Одно только полезное указание можно позаимствовать из моральных взглядов Горького, именно то, что наша христианская мораль в своем проявлении в отдельных личностях должна иметь более силы, что огонь любви и добра в последователях Христова учения должен гореть сильнее и ярче, как горел он в христианских мучениках, великих подвижниках и аскетах, как горит он, например, теперь в сердце кронштадтского пастыря… Тогда не будет никакого основания оставлять христианскую мораль, как слабую, и подменять ее другой моралью — моралью силы.

Мы ранее заметили, что Горький преклоняется и перед нравственной силою, если только она действительно сила (в чем состоит его различие от Ницше), посему пожелаем, чтобы он, ничего не имеющий против нравственной силы, впредь склонился пред ней более, — чтобы понятие силы вообще, как силы, он в своих будущих произведениях заменил понятием силы нравственной — любви и добра, чтобы в читателях он пробуждал не преклонение перед силою, как силою, но преклонение перед любовью и добром, чтобы перед глазами читателей его произведений возникал не образ Артема и Челкаша в качестве идеала, но образ нравственно-сильного человека, отдающего всего себя на служение ближним, готового на самопожертвование и великий труд… И нам кажется, Горький отчасти уже переходит к этому: сила тела и стихийной воли в последних произведениях его сменяется отчасти силой труда в одном направлении даже культурной силой Тараса Маякина и Смолина, и, наконец, нравственной силой, например, в лице старца Мирона в повести «Фома Гордеев». Дикие и свободолюбивые босяки менее уже изображаются Горьким. Дай Бог, чтобы мораль Горького очистилась и преобразилась: тогда его произведения сослужат службу, а теперь они могут быть названы вредными…         .

### Короткое задание
Кратко перескажите абзац фрагмента о морали Горького, который начинается словами «Одно только полезное указание», и сохраните его основные мысли.

### Исходные данные

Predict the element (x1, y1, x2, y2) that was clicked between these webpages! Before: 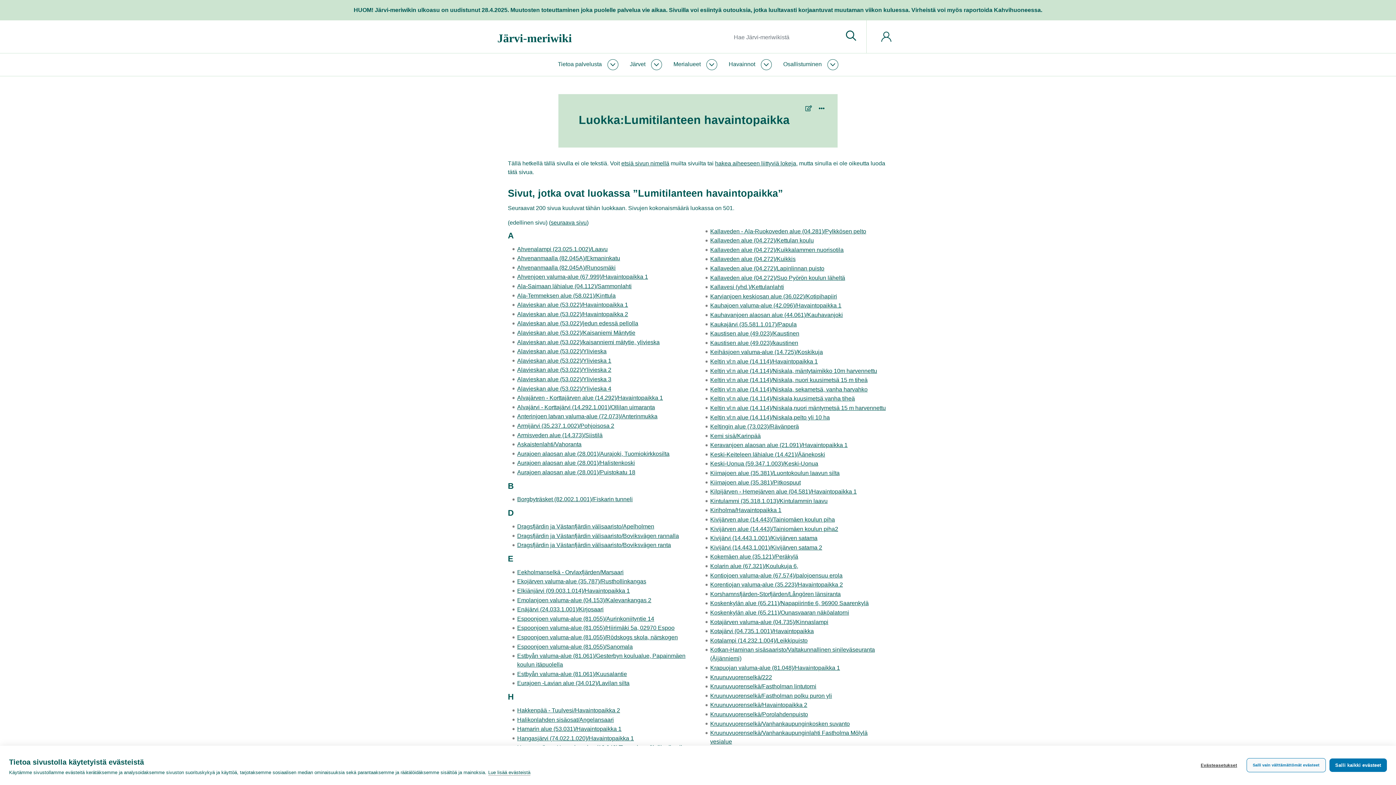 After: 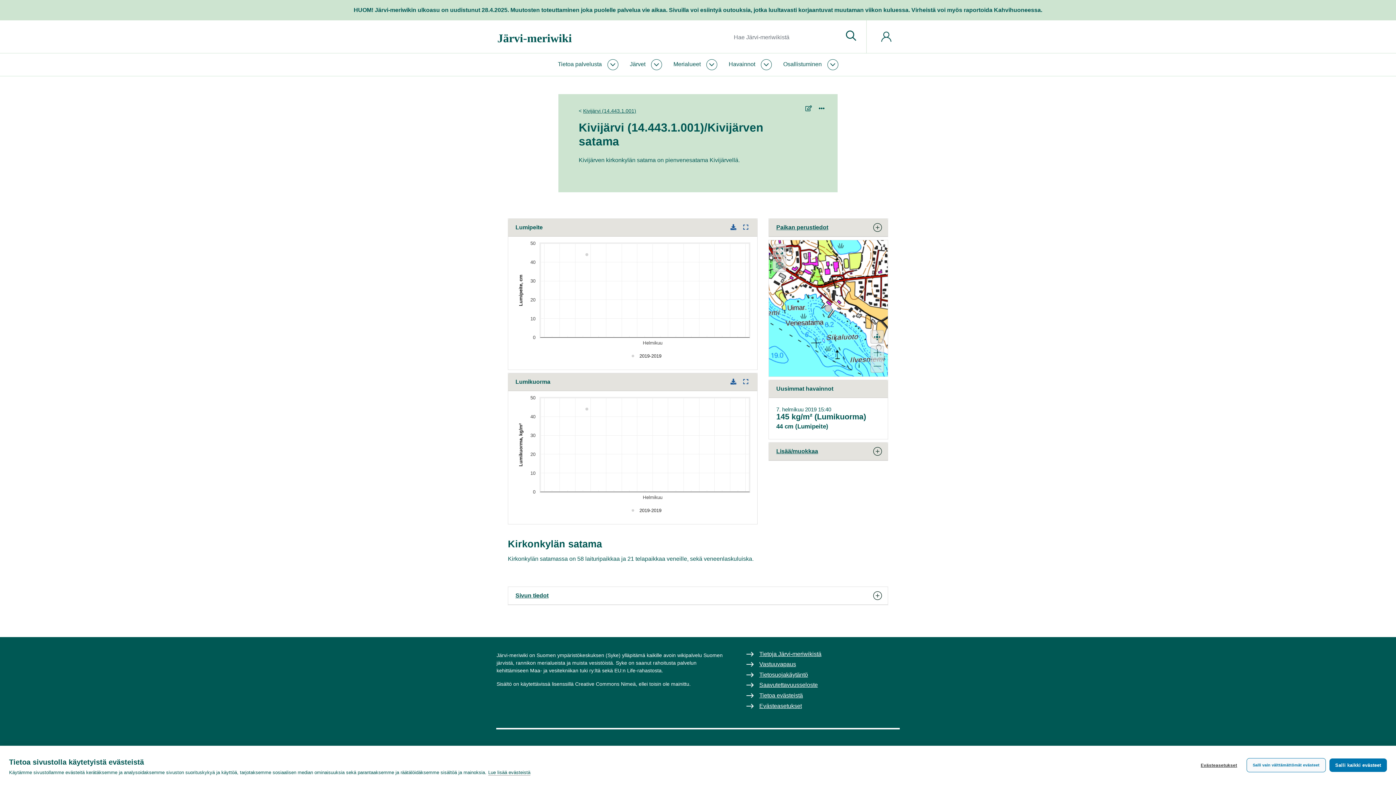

### Ожидаемый ответ
Из моральных взглядов Горького можно извлечь лишь одно полезное указание: христианская мораль должна сильнее проявляться в отдельных личностях. Огонь любви и добра в последователях Христа должен гореть ярче, как он горел в мучениках, подвижниках и аскетах и как горит теперь в сердце кронштадтского пастыря. Тогда не будет причин отвергать христианскую мораль как слабую и заменять ее моралью силы.